→ **AIM OF THE TASK**: Return the full forum thread about the spongy brake pedal after a master cylinder replacement, word for word and with nothing left out.

→ **TEXT PASSAGE**:
▼

With new master cylinder #1, I was left with a half pedal, very spongy and unpredictable pedal level. After bleeding with all known methods known to man, even power bleeder, I ended with the above described result.

After installing master cylinder #2 (thinking the first MUST be defective), I barely move fluid thru the lines, and the pedal is always on the floor. There is a small amount of free pedal felt, then the pedal can be moved to the floor with "minimal" resistance...ie: slightly more resistance than with the movement at the top (free Pedal). Fluid arrives at the wheel cylinder clear, and bubble free.

When changed over, the booster was undisturbed. Only the master cylinder and lines were touched.

Can anyone (or more) lead me down the trail to a functioning brake system?

My e mail address is [email protected] if any interest is in personal communication.

Anything would be appreciated.

Thanks in advance.

Bill Frieder :024:

terry
09-13-2006, 09:08 PM
Did you bleed the master?

billf
09-13-2006, 09:17 PM
Yes, each time that it was changed, and then at the start of each cycle. My confusion starts when there is NO resistance...ie no spongy pedal, and no force behind the flow of fluid at each wheel cylinder.

Thanks for the thoughts.

Bill :dead_horse:

Tom Donnelly
09-15-2006, 11:35 AM
A bad brake booster might could do that. I had a booster give out on my old 280z and it was like no pedal pressure at all. But it only happened once in 20 years.

This was after I replaced the master cylinder, flushed the system, rebuilt the calipers, replaced a questionable brake line and replaced all the brake hoses.

▲

→ **DATASET CONTENT**:
▼

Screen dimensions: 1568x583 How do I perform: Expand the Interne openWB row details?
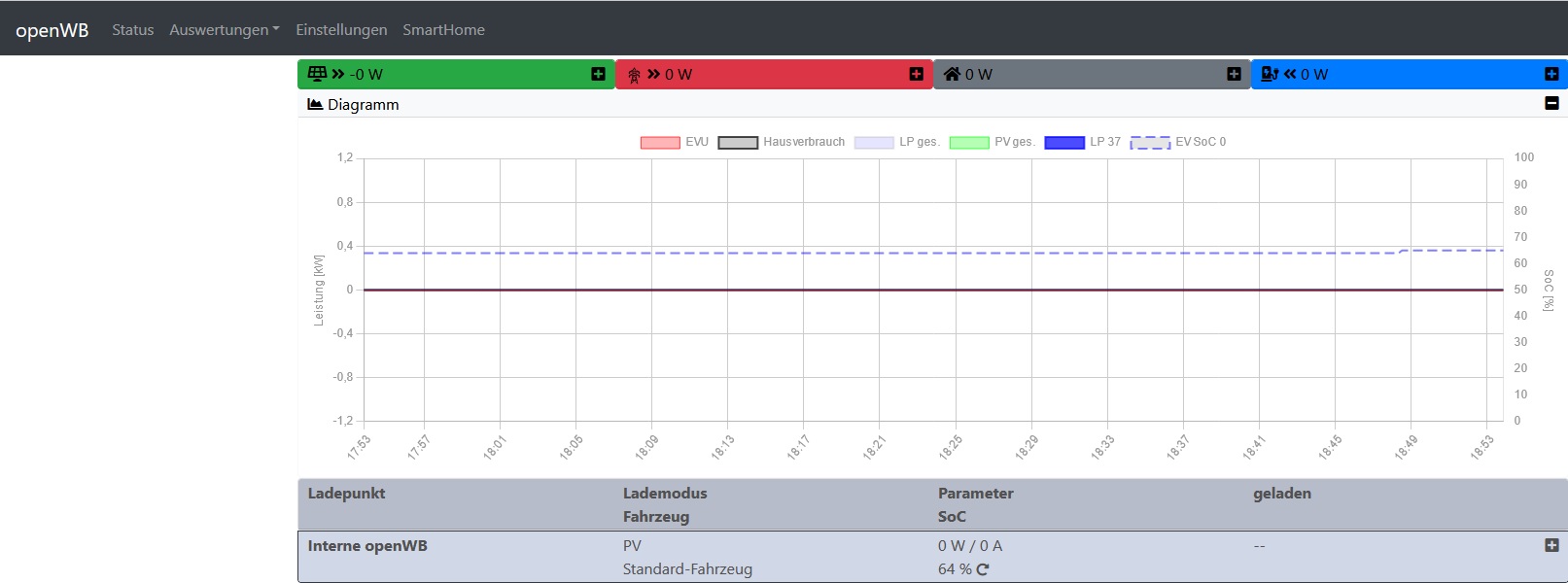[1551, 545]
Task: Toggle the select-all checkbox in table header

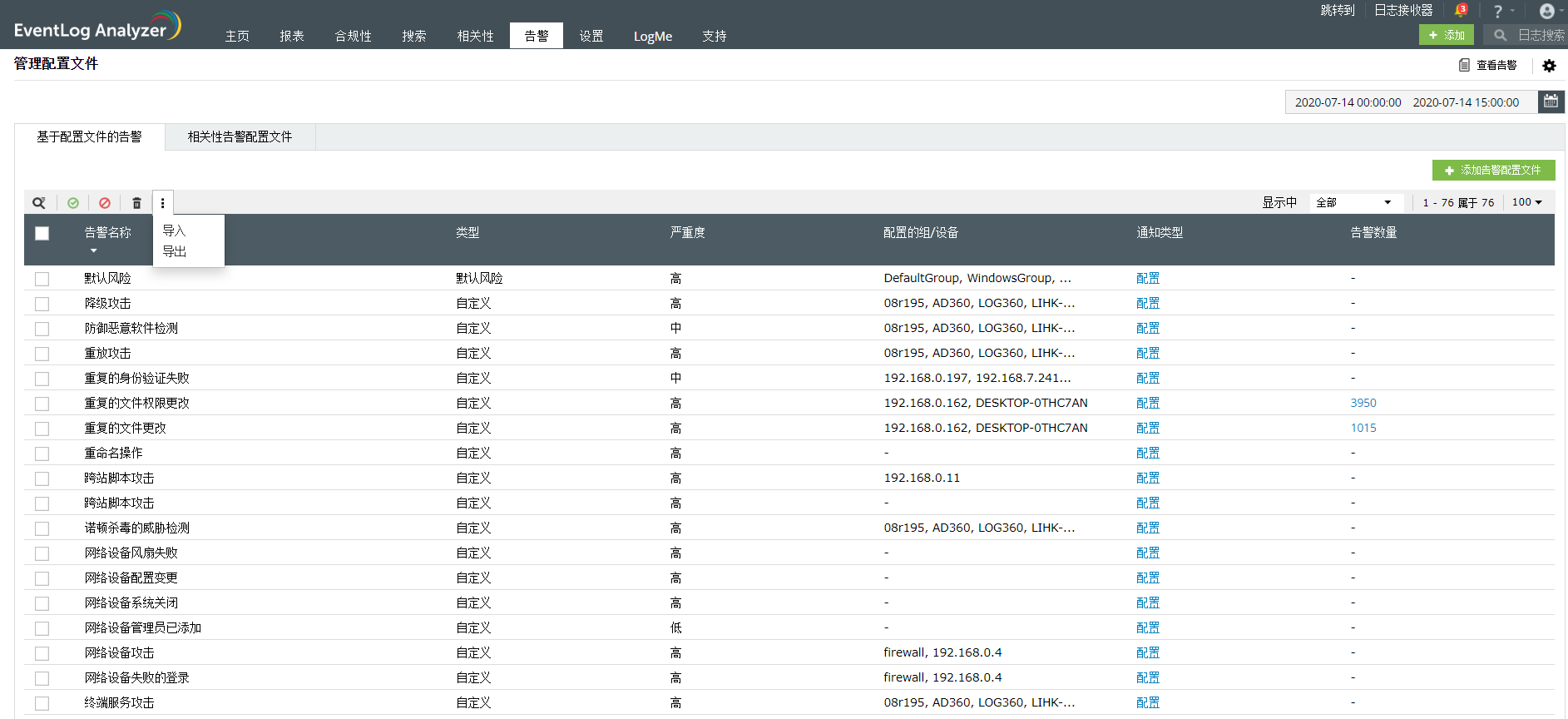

▲

→ **WRITTEN ANSWER**:
With new master cylinder #1, I was left with a half pedal, very spongy and unpredictable pedal level. After bleeding with all known methods known to man, even power bleeder, I ended with the above described result.

After installing master cylinder #2 (thinking the first MUST be defective), I barely move fluid thru the lines, and the pedal is always on the floor. There is a small amount of free pedal felt, then the pedal can be moved to the floor with "minimal" resistance...ie: slightly more resistance than with the movement at the top (free Pedal). Fluid arrives at the wheel cylinder clear, and bubble free.

When changed over, the booster was undisturbed. Only the master cylinder and lines were touched.

Can anyone (or more) lead me down the trail to a functioning brake system?

My e mail address is [email protected] if any interest is in personal communication.

Anything would be appreciated.

Thanks in advance.

Bill Frieder :024:

terry
09-13-2006, 09:08 PM
Did you bleed the master?

billf
09-13-2006, 09:17 PM
Yes, each time that it was changed, and then at the start of each cycle. My confusion starts when there is NO resistance...ie no spongy pedal, and no force behind the flow of fluid at each wheel cylinder.

Thanks for the thoughts.

Bill :dead_horse:

Tom Donnelly
09-15-2006, 11:35 AM
A bad brake booster might could do that. I had a booster give out on my old 280z and it was like no pedal pressure at all. But it only happened once in 20 years.

This was after I replaced the master cylinder, flushed the system, rebuilt the calipers, replaced a questionable brake line and replaced all the brake hoses.